*What the task requires*.
Continue the page on POTE's public data sources and their limitations, picking up after its last line.

*Source document*.
- - - - -

# Data sources (public) + limitations

POTE only uses **lawfully available public data**. This project is for **private research** and produces **descriptive analytics** (not investment advice).

## Candidate sources (Phase 1)

### U.S. Congress trading disclosures
- **QuiverQuant (API)**: provides congressional trading data (availability depends on plan/keys).
- **Financial Modeling Prep (FMP)**: provides endpoints related to congressional trading and other market metadata (availability depends on plan/keys).
- **Official disclosure sources** (future): House/Senate disclosure filings where accessible and lawful to process.

POTE will treat source data as “best effort” and store:
- `source` (where it came from)
- `source_trade_id` (if provided)
- `raw` payload snapshot (optional, for traceability)
- `quality_flags` describing parse/coverage issues

### Daily price data
- **yfinance** (Yahoo finance wrapper) for daily OHLCV (research use; subject to availability and terms).
- Alternative provider adapters can be added later (e.g., Stooq, AlphaVantage, Polygon, etc. as configured by the user).

## Known limitations / pitfalls

### Disclosure quality and ambiguity
- **Tickers may be missing or wrong**; some disclosures list company names only or broad funds.
- Transactions may be **value ranges** rather than exact amounts.
- Some entries may reflect **family accounts** or managed accounts depending on disclosure details.

- - - - -

*Available data*.
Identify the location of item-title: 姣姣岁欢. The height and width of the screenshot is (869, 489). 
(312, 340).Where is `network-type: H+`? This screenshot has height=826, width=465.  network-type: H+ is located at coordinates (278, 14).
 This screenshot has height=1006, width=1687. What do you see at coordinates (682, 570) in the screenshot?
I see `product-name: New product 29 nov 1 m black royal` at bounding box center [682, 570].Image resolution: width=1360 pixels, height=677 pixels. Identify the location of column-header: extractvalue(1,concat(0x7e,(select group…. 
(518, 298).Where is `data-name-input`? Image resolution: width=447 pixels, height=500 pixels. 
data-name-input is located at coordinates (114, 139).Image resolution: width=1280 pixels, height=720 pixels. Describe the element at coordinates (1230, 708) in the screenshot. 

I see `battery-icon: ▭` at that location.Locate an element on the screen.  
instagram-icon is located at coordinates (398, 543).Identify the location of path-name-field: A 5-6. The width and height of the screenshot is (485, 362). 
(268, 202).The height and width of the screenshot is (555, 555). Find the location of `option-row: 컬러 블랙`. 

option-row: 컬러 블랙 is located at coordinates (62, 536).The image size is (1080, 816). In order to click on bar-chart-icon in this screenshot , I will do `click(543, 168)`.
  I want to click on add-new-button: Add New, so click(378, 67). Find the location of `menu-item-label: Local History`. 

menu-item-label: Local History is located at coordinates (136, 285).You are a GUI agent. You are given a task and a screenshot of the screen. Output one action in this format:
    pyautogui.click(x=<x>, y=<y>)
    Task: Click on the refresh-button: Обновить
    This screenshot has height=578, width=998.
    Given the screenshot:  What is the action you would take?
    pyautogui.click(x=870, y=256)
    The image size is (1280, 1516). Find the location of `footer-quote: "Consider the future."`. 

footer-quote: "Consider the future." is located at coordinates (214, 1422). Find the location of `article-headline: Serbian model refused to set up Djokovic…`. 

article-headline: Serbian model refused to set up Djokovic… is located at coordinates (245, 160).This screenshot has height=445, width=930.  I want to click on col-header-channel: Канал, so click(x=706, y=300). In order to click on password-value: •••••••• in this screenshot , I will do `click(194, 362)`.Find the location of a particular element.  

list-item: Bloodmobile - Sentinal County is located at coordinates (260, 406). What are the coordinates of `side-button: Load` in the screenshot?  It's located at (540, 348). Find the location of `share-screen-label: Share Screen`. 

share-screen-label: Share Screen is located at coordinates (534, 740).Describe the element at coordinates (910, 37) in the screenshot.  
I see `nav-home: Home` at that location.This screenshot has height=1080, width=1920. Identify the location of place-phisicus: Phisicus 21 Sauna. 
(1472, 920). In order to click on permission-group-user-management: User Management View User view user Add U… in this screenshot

- - - - -

*Exercise response*.
- Duplicate records can occur across sources; deduplication is probabilistic when no unique ID exists.

### Timing and “lag”
- Trades are often disclosed **after** the transaction date. Any analysis must account for:
  - transaction date
  - filing date
  - **disclosure lag** (filing - transaction)

### Survivorship / coverage
- Some data providers may have incomplete histories or change coverage over time.
- Price history may be missing for delisted tickers or corporate actions.

### Interpretation risks
- Correlation is not causation; return outcomes do not imply intent or information access.
- High abnormal returns can occur by chance; small samples are especially noisy.

## Source governance in this repo
- No scraping that violates terms or access controls.
- No bypassing paywalls, authentication, or restrictions.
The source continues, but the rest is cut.